* YOUR TASK
Look for "About" in each line of the entries, and return the matching lines.

[Records contained in a dataset]
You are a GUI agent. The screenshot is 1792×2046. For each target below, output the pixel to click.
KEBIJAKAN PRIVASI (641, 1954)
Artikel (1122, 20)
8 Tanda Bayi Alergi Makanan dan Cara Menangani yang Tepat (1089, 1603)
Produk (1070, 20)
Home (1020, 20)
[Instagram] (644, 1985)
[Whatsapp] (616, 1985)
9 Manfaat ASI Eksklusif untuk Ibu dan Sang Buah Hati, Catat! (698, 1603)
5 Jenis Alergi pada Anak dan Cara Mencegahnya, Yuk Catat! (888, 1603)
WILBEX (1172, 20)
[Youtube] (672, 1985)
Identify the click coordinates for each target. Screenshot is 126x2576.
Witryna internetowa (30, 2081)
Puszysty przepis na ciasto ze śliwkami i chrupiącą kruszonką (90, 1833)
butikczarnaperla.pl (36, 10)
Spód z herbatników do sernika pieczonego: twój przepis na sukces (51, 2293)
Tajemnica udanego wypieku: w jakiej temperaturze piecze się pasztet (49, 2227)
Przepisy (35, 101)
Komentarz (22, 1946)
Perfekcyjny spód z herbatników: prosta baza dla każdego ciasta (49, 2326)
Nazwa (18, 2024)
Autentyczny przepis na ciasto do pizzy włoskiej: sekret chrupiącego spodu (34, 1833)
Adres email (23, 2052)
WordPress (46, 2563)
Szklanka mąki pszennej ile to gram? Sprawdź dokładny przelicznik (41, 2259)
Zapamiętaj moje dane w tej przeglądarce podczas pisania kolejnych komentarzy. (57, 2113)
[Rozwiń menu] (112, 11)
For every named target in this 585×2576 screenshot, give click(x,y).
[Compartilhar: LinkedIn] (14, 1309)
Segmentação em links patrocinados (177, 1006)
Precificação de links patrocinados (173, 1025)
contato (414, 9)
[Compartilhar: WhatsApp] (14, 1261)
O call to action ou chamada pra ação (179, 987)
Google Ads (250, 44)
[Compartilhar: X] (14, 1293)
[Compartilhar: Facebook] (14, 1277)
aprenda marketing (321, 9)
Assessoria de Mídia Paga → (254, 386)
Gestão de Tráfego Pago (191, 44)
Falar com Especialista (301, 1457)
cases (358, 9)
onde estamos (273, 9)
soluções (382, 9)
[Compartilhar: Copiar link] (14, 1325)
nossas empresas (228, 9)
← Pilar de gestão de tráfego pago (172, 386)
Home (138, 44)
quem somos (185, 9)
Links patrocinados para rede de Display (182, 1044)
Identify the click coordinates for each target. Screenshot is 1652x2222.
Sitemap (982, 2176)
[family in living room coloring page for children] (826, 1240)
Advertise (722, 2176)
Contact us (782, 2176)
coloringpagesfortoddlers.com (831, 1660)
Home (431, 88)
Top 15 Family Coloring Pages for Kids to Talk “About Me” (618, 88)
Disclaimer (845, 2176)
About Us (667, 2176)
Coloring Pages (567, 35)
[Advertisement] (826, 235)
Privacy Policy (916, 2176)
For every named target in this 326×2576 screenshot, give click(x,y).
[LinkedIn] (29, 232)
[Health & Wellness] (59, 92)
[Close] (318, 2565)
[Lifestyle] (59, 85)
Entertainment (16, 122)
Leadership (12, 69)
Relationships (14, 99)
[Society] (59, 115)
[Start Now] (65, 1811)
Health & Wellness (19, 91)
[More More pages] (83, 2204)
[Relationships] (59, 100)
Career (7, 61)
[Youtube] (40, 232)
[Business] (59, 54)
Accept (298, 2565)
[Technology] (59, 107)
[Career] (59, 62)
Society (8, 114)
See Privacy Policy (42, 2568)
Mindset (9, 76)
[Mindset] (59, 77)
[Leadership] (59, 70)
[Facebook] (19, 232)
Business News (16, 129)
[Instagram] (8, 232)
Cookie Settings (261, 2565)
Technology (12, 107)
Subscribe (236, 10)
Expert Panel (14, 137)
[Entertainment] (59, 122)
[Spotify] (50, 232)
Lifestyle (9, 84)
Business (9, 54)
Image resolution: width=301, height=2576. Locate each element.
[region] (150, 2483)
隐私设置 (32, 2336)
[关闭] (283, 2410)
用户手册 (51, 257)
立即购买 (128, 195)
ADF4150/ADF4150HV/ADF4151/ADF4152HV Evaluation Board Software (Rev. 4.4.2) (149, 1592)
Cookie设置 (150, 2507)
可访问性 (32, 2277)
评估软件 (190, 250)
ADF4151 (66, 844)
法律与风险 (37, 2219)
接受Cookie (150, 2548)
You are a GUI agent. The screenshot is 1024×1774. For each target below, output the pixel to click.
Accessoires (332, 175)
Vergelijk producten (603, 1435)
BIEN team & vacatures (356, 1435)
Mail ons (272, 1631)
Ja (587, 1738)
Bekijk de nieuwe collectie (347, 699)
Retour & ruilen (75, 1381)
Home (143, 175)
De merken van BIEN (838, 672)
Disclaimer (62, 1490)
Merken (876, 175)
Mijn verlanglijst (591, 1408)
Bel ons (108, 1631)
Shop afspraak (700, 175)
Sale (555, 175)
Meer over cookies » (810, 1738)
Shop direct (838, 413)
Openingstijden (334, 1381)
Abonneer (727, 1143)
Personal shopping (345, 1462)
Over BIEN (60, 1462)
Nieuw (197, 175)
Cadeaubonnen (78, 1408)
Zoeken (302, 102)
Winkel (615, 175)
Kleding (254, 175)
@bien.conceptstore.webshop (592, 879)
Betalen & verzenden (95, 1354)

* REPLY TO THE TASK
Top 15 Family Coloring Pages for Kids to Talk “About Me” (618, 88)
About Us (667, 2176)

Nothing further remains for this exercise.